A Polícia Federal (PF) abriu um inquérito para investigar denúncias de que influenciadores digitais teriam sido procurados para produzir e publicar conteúdos com críticas ao Banco Central (BC). A ação teria como objetivo contestar a decisão do BC de decretar a liquidação extrajudicial do Banco Master, de Daniel Vorcaro.

A autorização para a abertura do inquérito foi concedida pelo ministro Dias Toffoli, relator do caso no Supremo Tribunal Federal (STF). A PF realizou uma análise preliminar de postagens em redes sociais e identificou indícios de possíveis crimes, solicitando ao STF permissão para aprofundar as investigações. O foco é apurar uma suposta ação orquestrada contra a autoridade monetária.

De acordo com relatos de produtores de conteúdo, a proposta era difundir a narrativa de que a liquidação do Banco Master teria sido “precipitada”. A informação foi inicialmente divulgada pelo blog da jornalista Andréia Sadi, no portal g1. A estratégia envolveria a publicação de vídeos que ecoassem posições da Corte e colocassem em dúvida a atuação do Banco Central.

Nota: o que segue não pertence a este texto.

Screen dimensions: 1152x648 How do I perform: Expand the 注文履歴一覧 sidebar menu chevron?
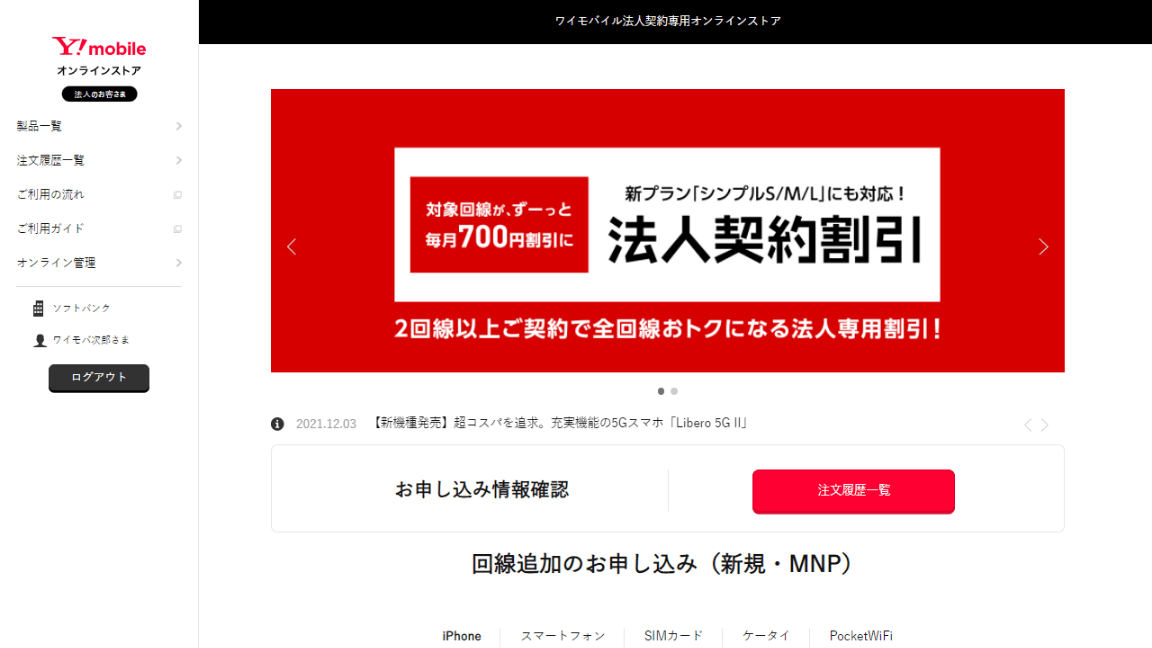click(179, 160)
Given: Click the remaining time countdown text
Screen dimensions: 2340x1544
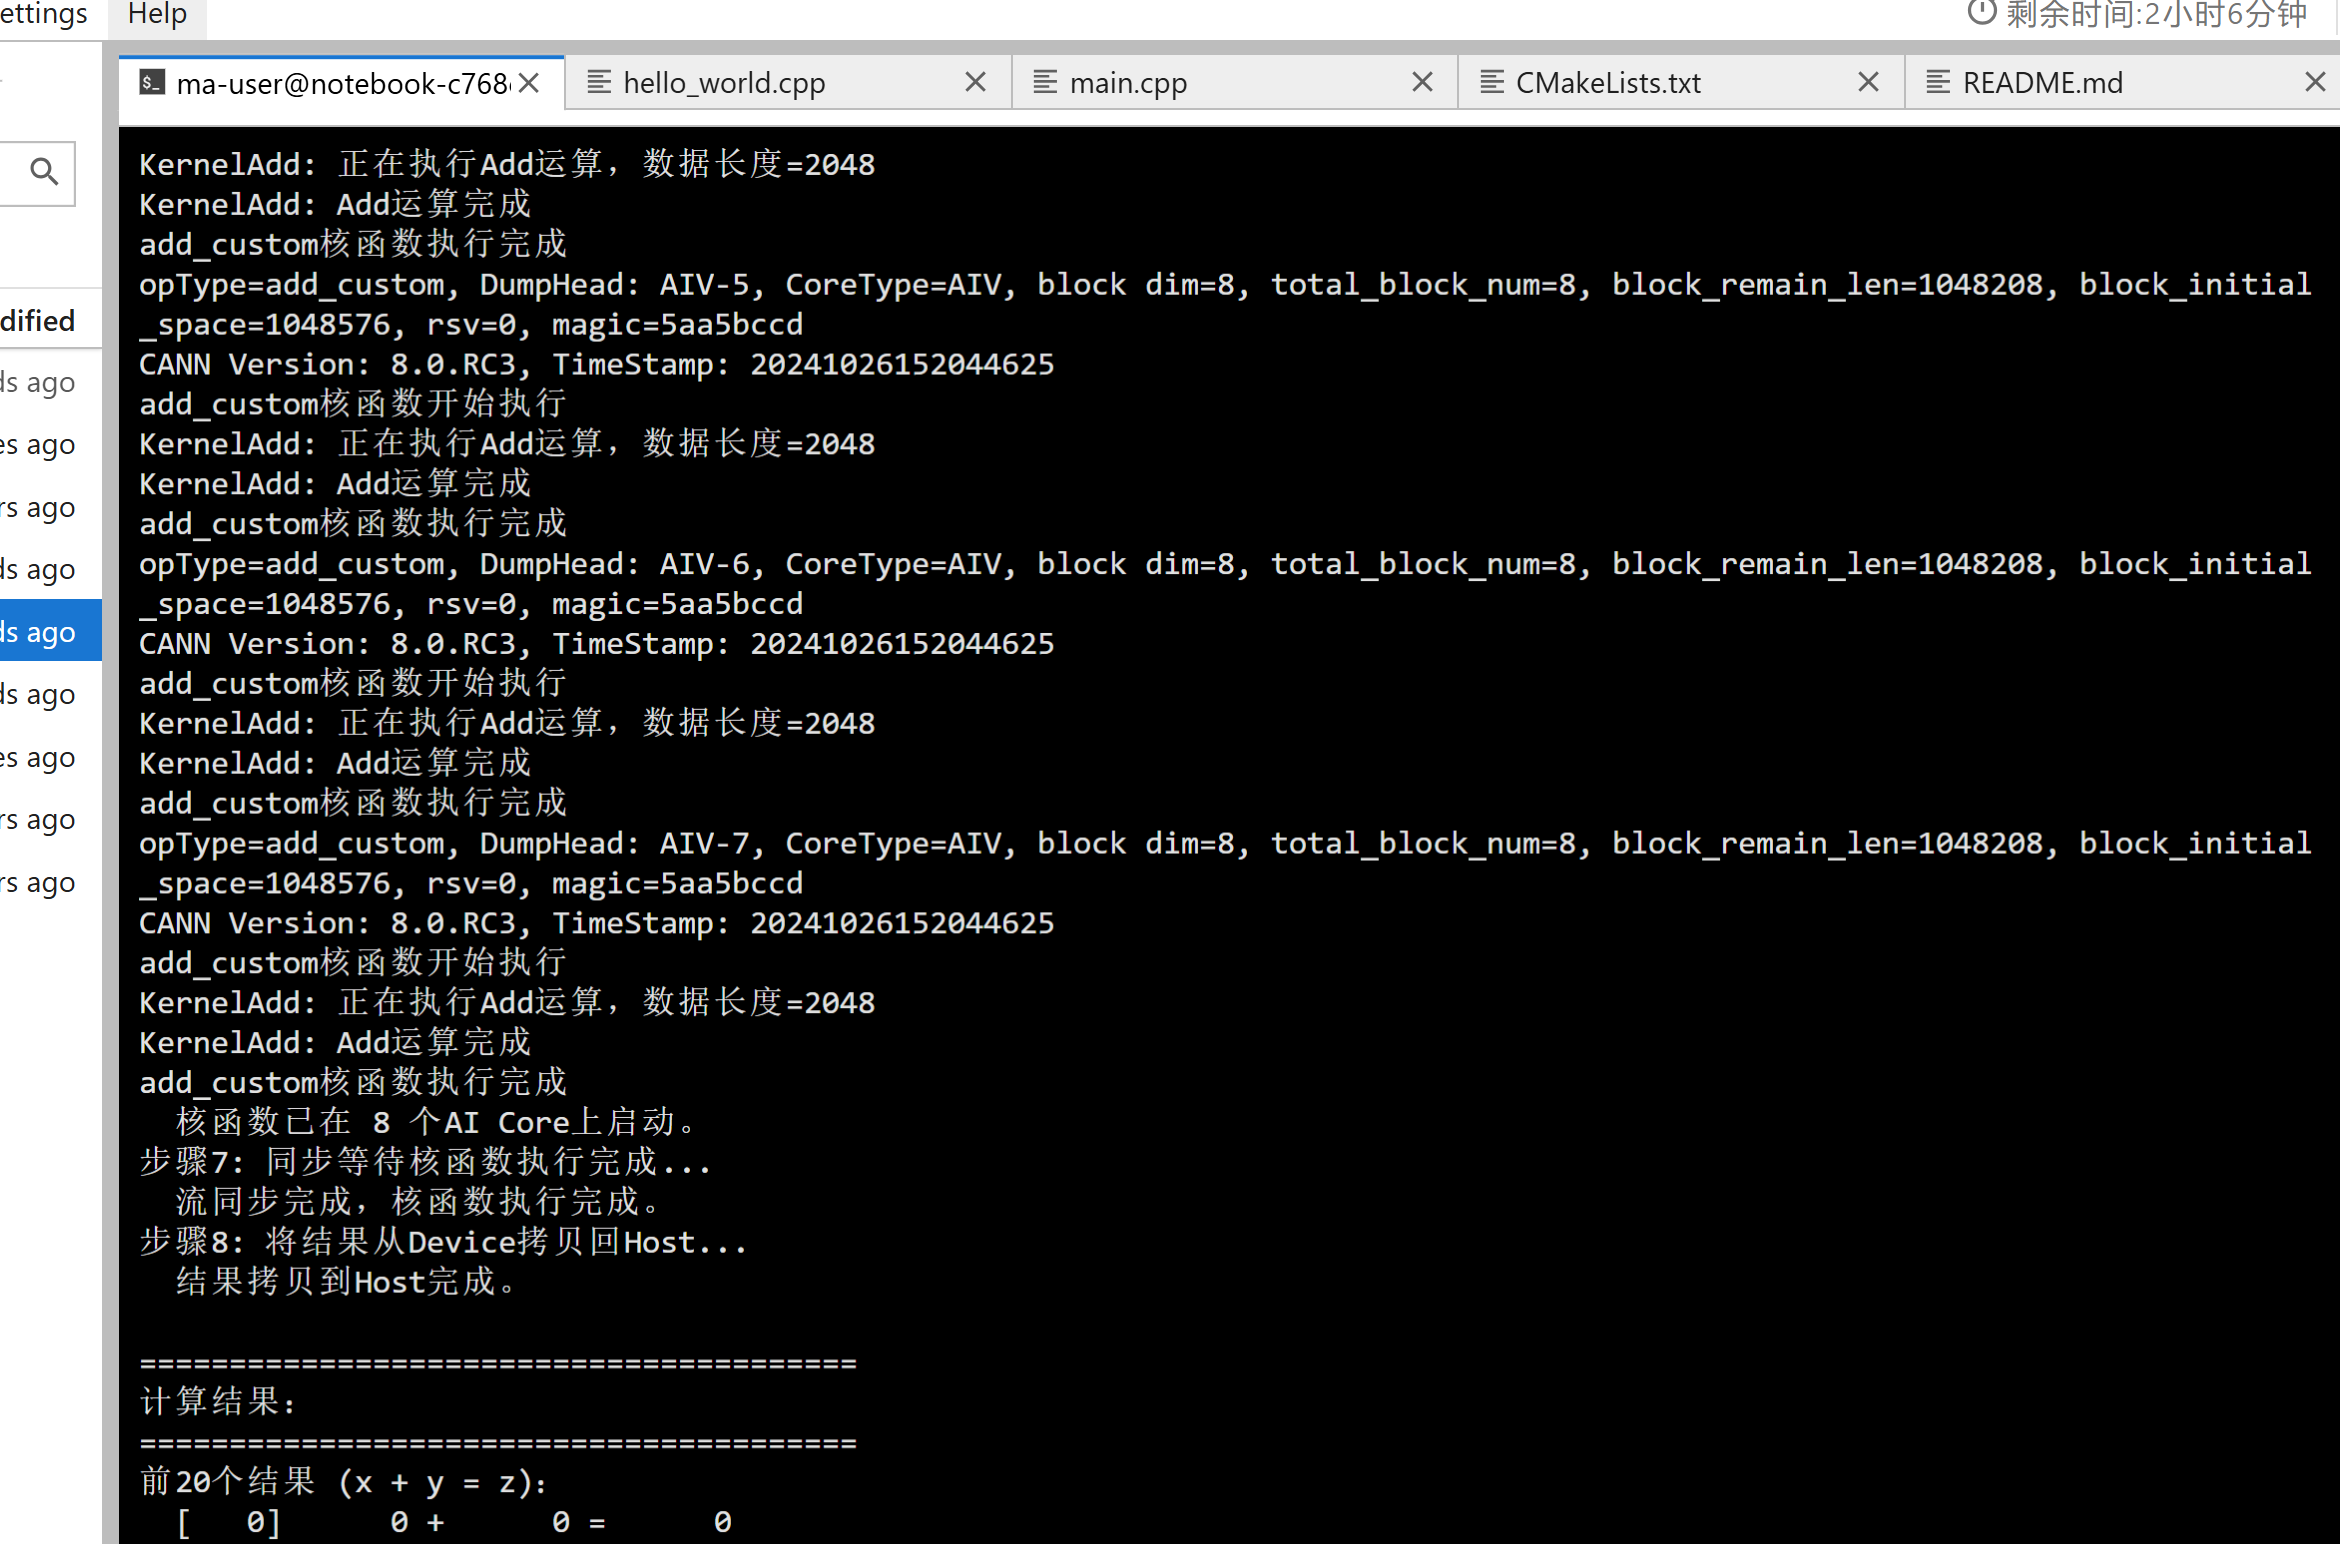Looking at the screenshot, I should click(x=2156, y=14).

O caso veio à tona após influenciadores, como Rony Gabriel e Juliana Moreira Leite, revelarem ter recebido propostas para defender o Master e criticar o BC em suas redes sociais. Outros influenciadores contatados pelo g1 relataram ofertas semelhantes, com contratos de três meses para a publicação de oito posts mensais, tendo sido abordados em dezembro.

Uma análise da GloboNews identificou, no mesmo período, publicações com teor crítico ao BC feitas por outros influenciadores que, somados, possuem mais de 36 milhões de seguidores apenas no Instagram. A PF busca agora apurar se esses profissionais foram remunerados para essa atuação e se houve coordenação entre os envolvidos.

A liquidação do Banco Master foi decretada pelo BC em novembro do ano passado, logo após a PF realizar uma operação contra Daniel Vorcaro e outros integrantes da diretoria do banco, acusados de fraudes financeiras. Recentemente, a Justiça começou a ouvir os depoimentos dos investigados no caso.